Comme toute assurance, la couverture médicale internationale privée est parsemée de termes techniques compliqués et souvent mal compris. En tant que courtier, le rôle de Riviera Expat est d’aider nos clients à comprendre la couverture qu’ils achètent ; et cela signifie souvent expliquer des termes importants. Dans ce blog, nous discutons de la pré-autorisation et du règlement direct – deux termes qui valent la peine d’être connus.

Pré-autorisation

Les expatriés qui réclament sur leur assurance médicale internationale privée rencontreront presque certainement le terme de « pré-autorisation ». C’est aussi un terme qui apparaît de nombreuses fois dans les communications des assureurs lors de la souscription d’une police, notamment dans les documents de police et les cartes de membre. Et c’est un terme très en vue pour une raison – il est extrêmement important de contacter votre assureur avant de recevoir tout traitement en patient hospitalisé ou en ambulatoire afin que les soins puissent être pré-autorisés. Cela permet à votre assureur de confirmer que le traitement nécessaire est couvert et qu’ils paieront les factures médicales associées.

La pré-autorisation met également l’assureur en contact direct avec l’hôpital ou la clinique où le traitement aura lieu afin qu’ils puissent s’occuper de tous les détails administratifs et surveiller les plans de traitement. C’est une préoccupation de moins pour l’expatrié, qui peut se concentrer sur sa guérison.

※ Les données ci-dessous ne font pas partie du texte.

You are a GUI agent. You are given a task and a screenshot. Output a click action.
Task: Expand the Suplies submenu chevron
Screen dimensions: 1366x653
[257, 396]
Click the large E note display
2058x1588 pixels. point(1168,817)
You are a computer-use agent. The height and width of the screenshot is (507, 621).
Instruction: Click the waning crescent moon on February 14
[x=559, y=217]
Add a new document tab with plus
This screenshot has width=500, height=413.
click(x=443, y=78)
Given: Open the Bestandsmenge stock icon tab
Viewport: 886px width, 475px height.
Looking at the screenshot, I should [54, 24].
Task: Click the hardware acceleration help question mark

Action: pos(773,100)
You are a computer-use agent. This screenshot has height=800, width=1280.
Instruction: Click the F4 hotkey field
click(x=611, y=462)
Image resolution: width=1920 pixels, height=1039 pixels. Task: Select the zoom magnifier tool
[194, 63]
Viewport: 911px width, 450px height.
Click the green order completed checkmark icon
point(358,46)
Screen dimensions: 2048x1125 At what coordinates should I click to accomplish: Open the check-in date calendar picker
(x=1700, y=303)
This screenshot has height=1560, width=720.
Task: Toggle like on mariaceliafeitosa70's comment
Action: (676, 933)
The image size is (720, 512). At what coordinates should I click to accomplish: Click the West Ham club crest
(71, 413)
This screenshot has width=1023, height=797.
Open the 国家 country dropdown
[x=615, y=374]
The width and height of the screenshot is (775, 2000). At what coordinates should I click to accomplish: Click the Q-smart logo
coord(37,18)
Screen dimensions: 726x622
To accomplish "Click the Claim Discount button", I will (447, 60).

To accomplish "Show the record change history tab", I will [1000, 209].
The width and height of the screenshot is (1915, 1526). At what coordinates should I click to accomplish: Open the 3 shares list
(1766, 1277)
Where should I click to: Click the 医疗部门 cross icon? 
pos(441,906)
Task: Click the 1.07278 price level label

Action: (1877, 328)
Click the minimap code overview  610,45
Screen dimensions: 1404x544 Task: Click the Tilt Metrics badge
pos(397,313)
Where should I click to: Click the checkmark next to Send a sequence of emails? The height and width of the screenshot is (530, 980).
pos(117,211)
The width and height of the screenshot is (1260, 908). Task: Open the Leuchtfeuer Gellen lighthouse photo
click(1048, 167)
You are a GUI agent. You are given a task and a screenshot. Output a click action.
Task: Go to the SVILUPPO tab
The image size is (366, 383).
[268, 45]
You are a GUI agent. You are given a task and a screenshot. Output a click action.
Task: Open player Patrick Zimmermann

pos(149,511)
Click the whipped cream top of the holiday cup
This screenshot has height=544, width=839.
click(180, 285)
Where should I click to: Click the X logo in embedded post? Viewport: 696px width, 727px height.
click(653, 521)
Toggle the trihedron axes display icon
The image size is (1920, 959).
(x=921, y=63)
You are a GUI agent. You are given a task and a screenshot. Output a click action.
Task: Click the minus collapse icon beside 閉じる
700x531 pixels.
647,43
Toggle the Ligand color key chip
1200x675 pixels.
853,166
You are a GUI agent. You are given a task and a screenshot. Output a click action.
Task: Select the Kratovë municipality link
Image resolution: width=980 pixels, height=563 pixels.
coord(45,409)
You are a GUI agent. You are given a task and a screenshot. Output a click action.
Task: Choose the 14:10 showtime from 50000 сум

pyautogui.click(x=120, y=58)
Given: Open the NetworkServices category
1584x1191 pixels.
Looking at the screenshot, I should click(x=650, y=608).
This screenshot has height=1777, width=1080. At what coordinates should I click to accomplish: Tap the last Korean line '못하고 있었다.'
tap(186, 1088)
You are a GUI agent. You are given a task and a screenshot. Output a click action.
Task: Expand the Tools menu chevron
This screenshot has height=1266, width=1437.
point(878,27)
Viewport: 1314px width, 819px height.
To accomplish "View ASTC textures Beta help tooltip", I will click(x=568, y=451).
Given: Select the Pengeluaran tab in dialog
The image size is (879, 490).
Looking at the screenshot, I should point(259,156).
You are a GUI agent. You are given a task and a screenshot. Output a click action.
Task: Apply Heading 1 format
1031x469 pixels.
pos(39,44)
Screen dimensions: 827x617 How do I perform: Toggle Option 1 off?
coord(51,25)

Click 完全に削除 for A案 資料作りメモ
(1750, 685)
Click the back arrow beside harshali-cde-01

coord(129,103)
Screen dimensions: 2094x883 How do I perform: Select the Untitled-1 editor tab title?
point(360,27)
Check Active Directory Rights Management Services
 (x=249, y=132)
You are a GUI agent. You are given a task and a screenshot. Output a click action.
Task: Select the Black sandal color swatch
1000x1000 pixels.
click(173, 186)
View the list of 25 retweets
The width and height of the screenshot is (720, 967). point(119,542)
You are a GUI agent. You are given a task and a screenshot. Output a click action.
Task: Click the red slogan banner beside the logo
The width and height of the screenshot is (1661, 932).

Lorsque le contact est établi avec l’assureur pour la pré-autorisation, avoir la carte de membre et le numéro prêts permet d’accélérer le processus. L’assureur posera également plusieurs questions telles que :

• De quelle condition souffrez-vous ? • Quand ont commencé vos symptômes ? • Quand avez-vous consulté un professionnel de la santé pour la première fois et auprès de qui ? • Un traitement a-t-il été recommandé jusqu’à présent ? • Avez-vous déjà reçu un traitement ? • Quel est le nom de votre médecin ou consultant ? • Où aura lieu votre traitement proposé ? • Aurez-vous besoin de rester à l’hôpital et pendant combien de temps ?

Le traitement ne sera pas pré-autorisé s’il n’est pas couvert par votre police. Si vous n’êtes pas sûr à ce sujet, assurez-vous de parler directement à votre courtier ou à votre assureur.

Règlement direct

Le règlement direct se produit lorsque l’assureur règle directement la facture médicale de son assuré avec l’établissement médical qui a administré le traitement. Cela facilite la vie du patient et la rend moins stressante, ce qui peut souvent être une période difficile. Les assureurs n’offrent généralement cette possibilité que lorsqu’un hôpital ou une clinique de leur réseau recommandé est utilisé. Lorsqu’un hôpital du réseau n’est pas disponible, l’assureur peut toujours régler directement les factures si le traitement est pré-autorisé – il vaut donc toujours la peine de vérifier avant de suivre un traitement.

Lorsqu’un centre de traitement en dehors d’un réseau est utilisé, le patient devra payer lui-même l’établissement médical et réclamer les coûts auprès de l’assureur. Les factures médicales, en particulier pour certains traitements en patient hospitalisé, peuvent être extrêmement coûteuses, il n’est donc pas conseillé de suivre cette voie.

Les assureurs visent à faciliter le paiement des traitements médicaux autant que possible. Après tout, lorsque leurs membres ne se portent pas bien, la dernière chose que l’assureur veut est que ses clients s’inquiètent de remplir des formulaires interminables et d’organiser le paiement des factures. Pour les assureurs et les clients, le paiement direct des réclamations pré-autorisées avec les hôpitaux, les cliniques et autres prestataires peut faire gagner du temps, de l’argent, de l’inconvénient et du stress.

La pré-autorisation et le règlement direct vont souvent de pair et sont deux aspects importants de l’assurance médicale internationale privée à comprendre. Ne pas effectuer les vérifications nécessaires peut laisser une facture importante à payer et à réclamer ou, pire encore, une facture que l’assureur pourrait contester.